2月25日,市裡認可了聯合調查組對4號爐一案給出最終的結論報告,並依照結論報告對相關當事人給出了處分決定。
報告中特別提到了一點——4號爐一案的導火索,也就是工程師於鐵成的死因。
聯合調查組給出結論,在審訊賈雲等人的時候已經獲知,於鐵成也是他們這個圈子裡其中的一個。
那天晚上正是車間主任王宦華給於鐵成打了電話,提醒他4號爐的事瞞不住了。
這個圈子裡的人各自都知道自己的屁股有哪不乾淨,王宦華也是傳達他們這個圈子裡的共同決定。
如果不在於鐵成這裡剎住車,那大家都不會好過,到時候真就是人財兩空了。
於鐵成正因為想到了這一點,也怕這些年的「積累」被收回,只能走上絕路。
賈雲等人沒想到,於鐵成的死不是結束,恰恰是另一個開始。
市裡對這件事也給出了定性,時任冶金廠廠長的董文學作為4號爐規劃、設計以及建設期間實際單位負責人,應對安全生產事故負有管理缺失和疏於監管的責任。
但在對其工作作風和生活作風的調查中並沒有發現違規違紀、收受禮品、任人唯親的問題,以後也將不再對此情況進行追究。

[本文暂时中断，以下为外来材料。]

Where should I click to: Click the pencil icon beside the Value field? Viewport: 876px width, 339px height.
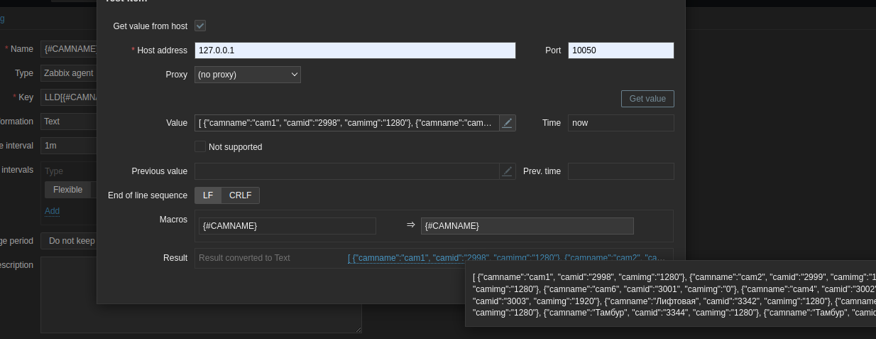[x=507, y=123]
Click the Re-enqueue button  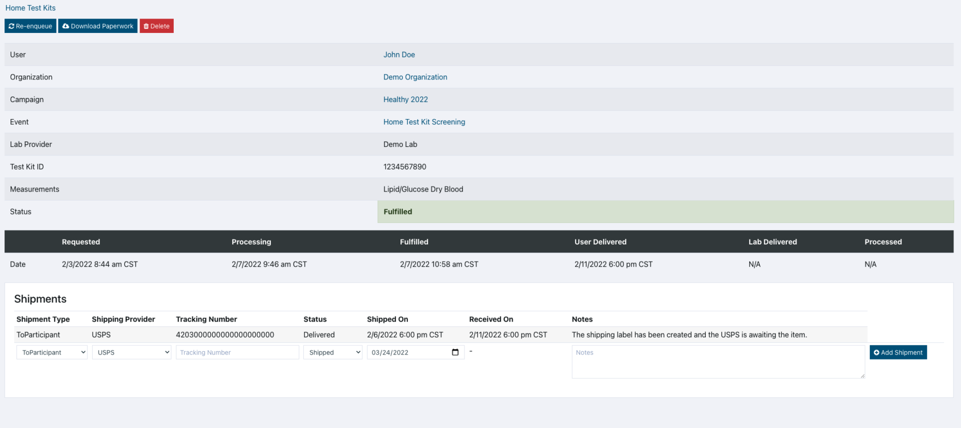pyautogui.click(x=30, y=26)
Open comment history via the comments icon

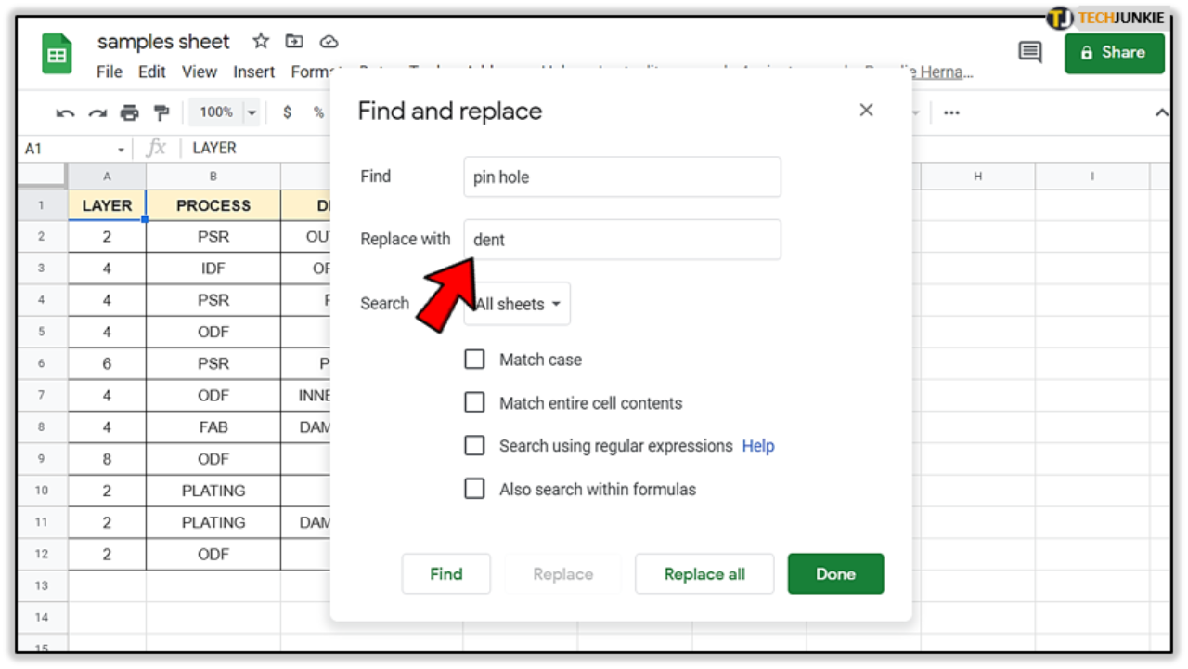1029,52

時任紅星廠管委會主任李懷德作為總廠負責人,也是安全生產第一責任人,負有連帶管理責任,由一機部負責誡勉約談。
事故發生期間,時任冶金廠廠長李學武在調查期間並未有確切證據證明其干擾調查組取證,不存在影響調查結果,不予處理。
處理報告上的意見很長很長,不僅僅是董文學和李學武他們三個,甚至程開元和已經被帶走的蘇維德都有連帶責任。

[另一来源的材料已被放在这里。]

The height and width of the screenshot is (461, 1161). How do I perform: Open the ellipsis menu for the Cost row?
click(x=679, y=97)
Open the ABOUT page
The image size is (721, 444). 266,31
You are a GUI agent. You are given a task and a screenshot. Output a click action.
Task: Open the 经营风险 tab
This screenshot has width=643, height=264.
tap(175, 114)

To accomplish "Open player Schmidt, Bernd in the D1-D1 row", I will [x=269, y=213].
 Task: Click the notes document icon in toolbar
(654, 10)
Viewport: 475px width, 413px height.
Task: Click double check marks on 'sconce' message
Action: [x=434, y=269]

或是約談,或是警告,反正一個都沒跑了,這件事絕對不僅僅是4號爐的影響了。
但奇怪的是,李學武雖然在名單之中,卻沒有進一步的處理意見。
按理來說,他是在冶金廠的時候發生的事故,怎麼都會沾著一點邊的。
他沒事,可把李懷德氣瘋了。
老李倒是不是覺得委屈,更不是恨李學武沒有遭遇處分,而是恨周萬全扯犢子。
老李的處分一落實,一年之內就別想進步了,功勞瞬間清零。
這麼多年的努力被蘇維德踢了一腳,又被周萬全徹底踹垮,他覺得自己冤枉。
這會兒他已經沒時間考慮別人了,其實董文學不比他委屈?
這個意見一出來,誰都知道董文學在集團的前路算是廢了。
即便董文學現在掌握了質安部的工作,但想要有所作為,難上加難,除非換賽道。
這樣一看,董文學留在紅鋼集團的時間也進入到了倒計時。
真可謂洪湖水浪打浪,前浪都死在了沙灘上。